At the same time, subscribers accept the pay-TV model and are consuming soaring amounts of entertainment through smartphones, tablets and video services such as Netflix.
“We are seeing outlandish consumption, and that is good for the industry and good for the consumer,” said Joe Atkinson, the market advisory leader in Philadelphia for PricewaterhouseCoopers LLP, which conducted the survey.
Among those respondents in the survey who said they would like a more customized TV bundle, 62 percent said they were willing to pay up to $2.99 per channel a month, while 26 percent said they would be willing to pay from $4 to $8 a month for a channel.
The TV-distribution industry, which includes Comcast Corp., says subscribers would pay more and get less entertainment if channels were sold individually or in smaller bundles.
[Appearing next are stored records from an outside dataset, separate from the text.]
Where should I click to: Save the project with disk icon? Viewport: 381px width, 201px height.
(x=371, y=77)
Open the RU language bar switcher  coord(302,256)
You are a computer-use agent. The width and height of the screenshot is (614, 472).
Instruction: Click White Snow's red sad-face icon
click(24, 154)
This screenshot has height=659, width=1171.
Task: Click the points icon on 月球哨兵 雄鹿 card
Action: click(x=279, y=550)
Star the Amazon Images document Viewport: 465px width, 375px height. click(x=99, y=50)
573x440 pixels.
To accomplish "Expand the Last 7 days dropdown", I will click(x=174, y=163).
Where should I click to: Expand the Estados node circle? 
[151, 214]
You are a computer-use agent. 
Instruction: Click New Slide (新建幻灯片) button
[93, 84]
But there is a growing recognition of, and discontent with, bundles that carry costly programming that many don’t view — sports being a prime example. Most customers’ bills have a high percentage of costs resulting from sports programming, even if those channels are rarely or never accessed.
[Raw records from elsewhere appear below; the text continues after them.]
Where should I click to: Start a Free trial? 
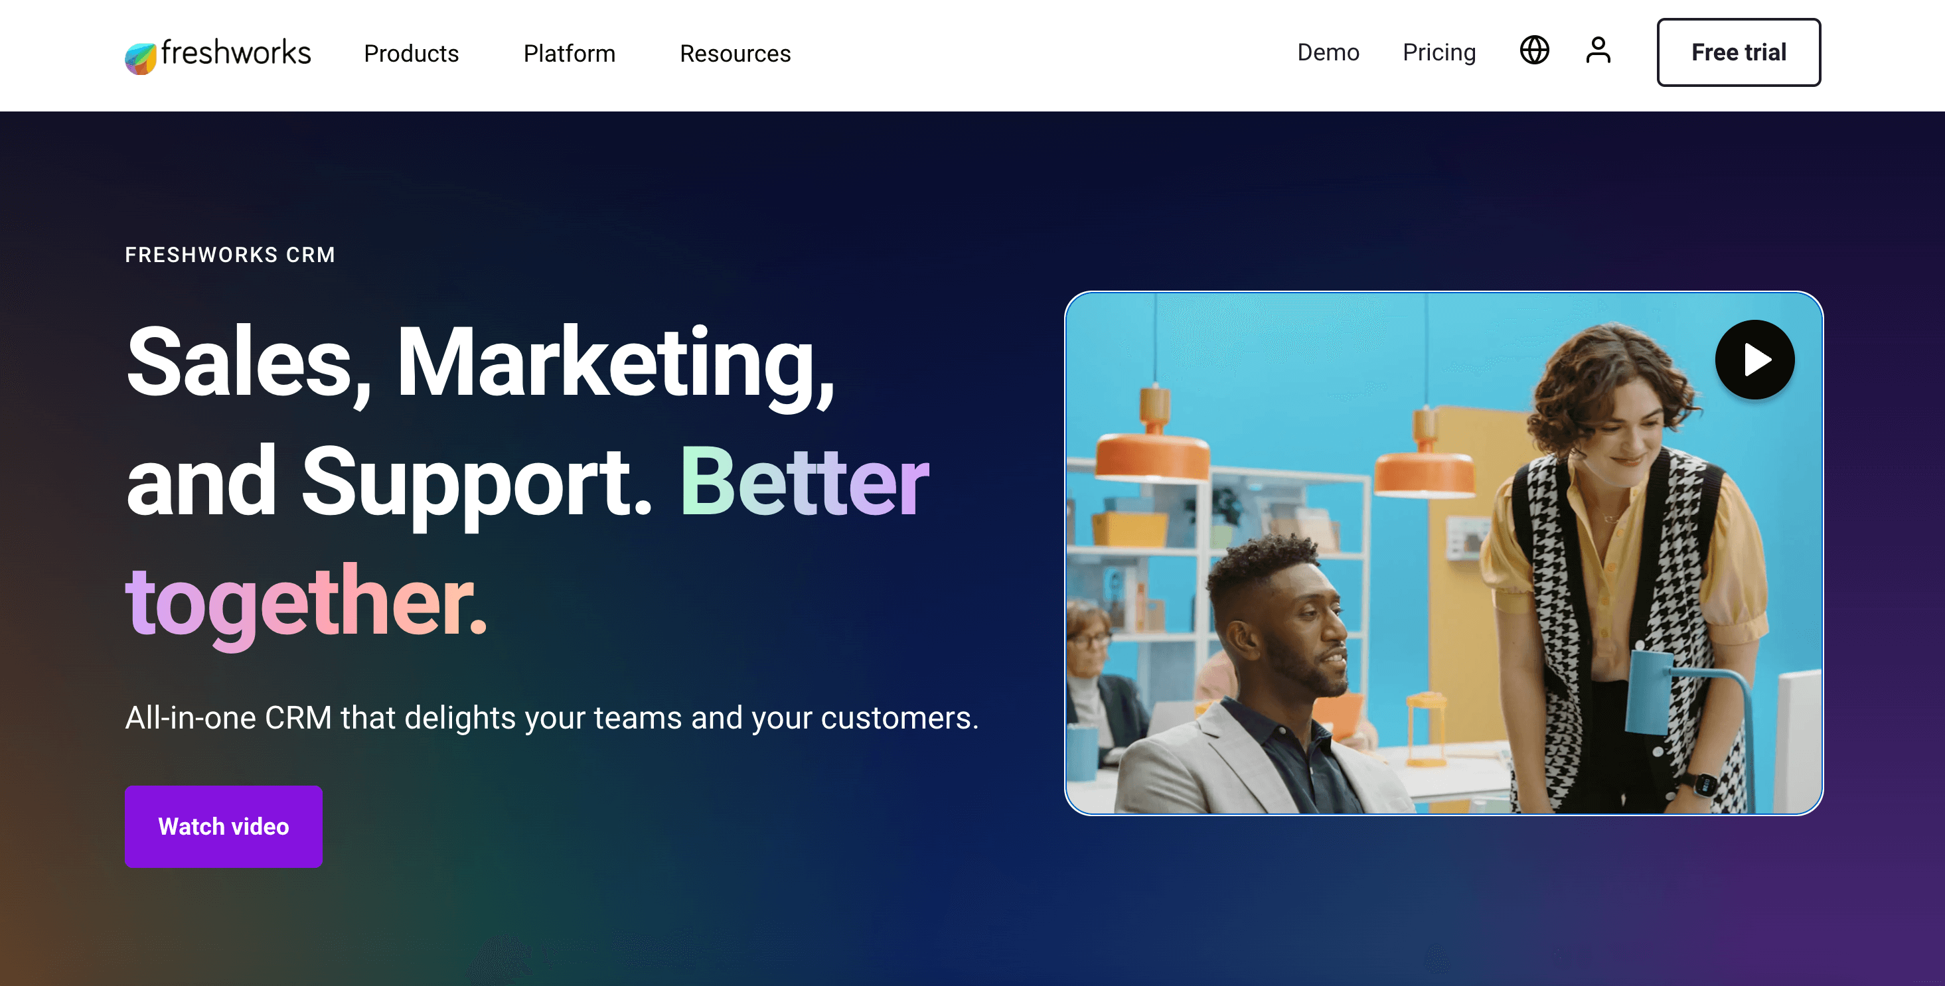1739,52
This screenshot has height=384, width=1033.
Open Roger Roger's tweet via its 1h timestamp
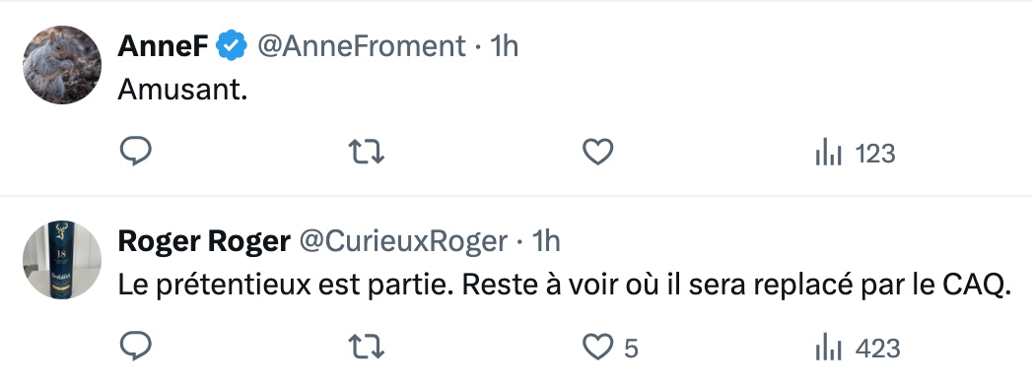(x=545, y=241)
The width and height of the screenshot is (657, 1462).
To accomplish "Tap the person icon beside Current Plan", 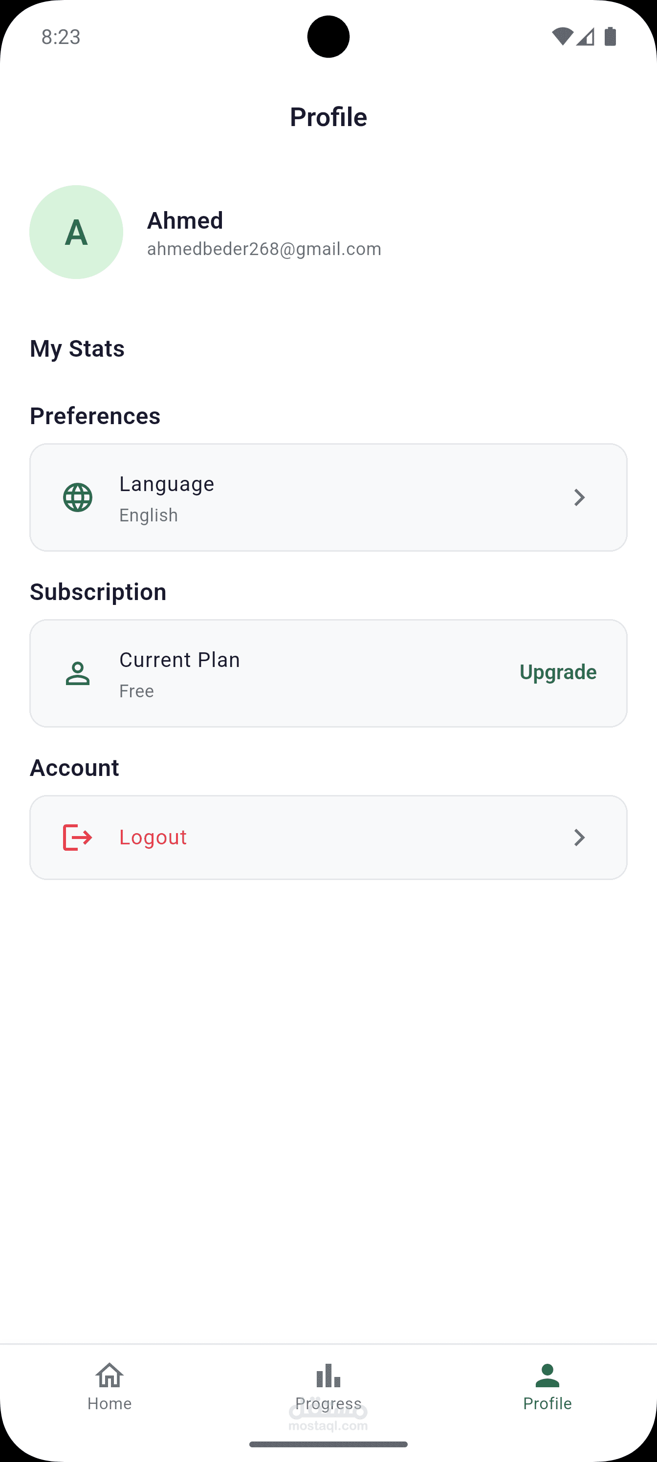I will [x=78, y=674].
A study earlier in the year by Laura Martin of Needham & Co. LLC in Boston said ESPN could cost $30 a month if it were sold separately. ESPN is expensive because of the tens of billions of dollars it pays for TV sports rights.
Martin noted that the Canadian government has said it will attempt to unbundle TV channels as policy. But she doesn’t see that happening in the United States, partly because of political gridlock in Washington.
“You don’t maximize consumer choice by unbundling,” Martin added.
TV executives talk about the “cord-never” generation of young adults who are skipping traditional TV services altogether.
The PricewaterhouseCoopers survey, though, showed that younger adults who paid for cable- or satellite-TV services also were likely to augment their entertainment options with Netflix or other Internet-based services.
Fifty-six percent of those between the ages of 18 and 24 with a pay-TV subscription also watched a video service. Only 19 percent of customers 50 to 59 subscribed to more than one video service.
Comcast, the nation’s largest cable company, is talking with Netflix and other video providers about applications that could be loaded onto its new X1 set-top box.
Netflix is the biggest of the Internet services. Other commonly accessed entertainment sites were TV networks, Hulu, Amazon Prime and iTunes. Comcast has said the talks with Netflix are preliminary and it could eventually come to terms with another service.
In addition to multiple video services, TV subscribers are consuming more entertainment and news through phone and tablet “second screens.”
Consumers remain willing to watch more advertising instead of being charged higher fees for channels, said Atkinson of PricewaterhouseCoopers. But as screens get smaller on smartphones and tablets, consumer tolerance for advertising diminishes, he warned.